There are inconsistencies in your question statement.

In the first place, the author does specify that in case of reversed bounds you get a $0$ sum or a $1$ product. If he gives you his conventions $(2)/(3)$, you should not question them.

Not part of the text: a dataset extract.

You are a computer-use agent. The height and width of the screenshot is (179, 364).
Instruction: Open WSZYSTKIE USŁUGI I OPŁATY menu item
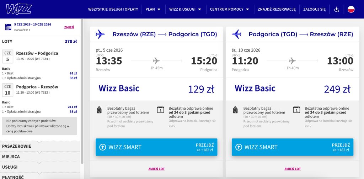(x=113, y=9)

Then if you reject the convention and consider that reversed ranges are not equivalent to empty, you should write

$$\prod_{\color{green}{k=}n}^{n-1}1 = 1\cdot1=1 \quad \tag 4$$

and

$$\sum_{k=j+1}^{j}1= 1+1=2\tag 5.$$ [In green, my own addition.]

Answer 2

If $$\sum_{k=m}^{n+1}a_k = a_{n+1}+\sum_{k=m}^{n}a_k$$ and for example $$\sum_{k=m}^{m+2}a_k=a_m+a_{m+1}+a_{m+2},$$ then we have no "choice" but acknowledging that $$ \sum_{k=m}^{m+1}a_k=\sum_{k=m}^{m+2}a_k\;-a_{m+2}=a_m+a_{m+1},$$ $$ \sum_{k=m}^{m}a_k=\sum_{k=m}^{m+1}a_k\;-a_{m+1}=a_m,$$ $$ \sum_{k=m}^{m-1}a_k=\sum_{k=m}^{m}a_k\;-a_{m}=0.$$ We might even go beyond this and define sums where the top index is way less than the lower index, But I won't delve into that.

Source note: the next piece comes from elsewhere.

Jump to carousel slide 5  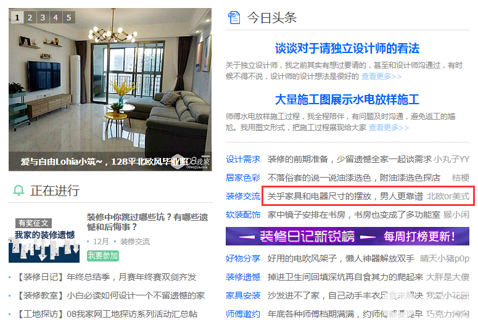pyautogui.click(x=69, y=17)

In the end, it is a matter of definition. Given a set $S$ and a map $f\colon S\to A$ into an abelian group $A$, how can we define something that is worth being called the sum of function values of $f$, and for which we want to employ the notation $$ \sum_{x\in S}f(x)?$$ We do it by recursion and the start is the case of the empty set! We define $$ \sum_{x\in \emptyset}f(x)=0$$ because after all $0$ is the only element of $A$ we can put our finger on. If $S$ is non-empty, say there is some $s\in S$, then $S\setminus\{s\}$ is smaller and we may try to use recursion to define $$ \sum_{x\in S}f(x)=f(s)+\sum_{x\in S\setminus\{s\}}f(x).$$ Fortunately (or thanks to commutativity and associativity of addition in $A$), this is well-defined, i.e., does not depend on the choice of $s$. On the other hand, this recursion works only for finite sets $S$. But at least, this case is perhaps less confusing that the common two-index notation $\sum_{i=n}^m$ for $\sum_{i\in \{\,k\in\Bbb Z\mid n\le k\le m\,\}}$.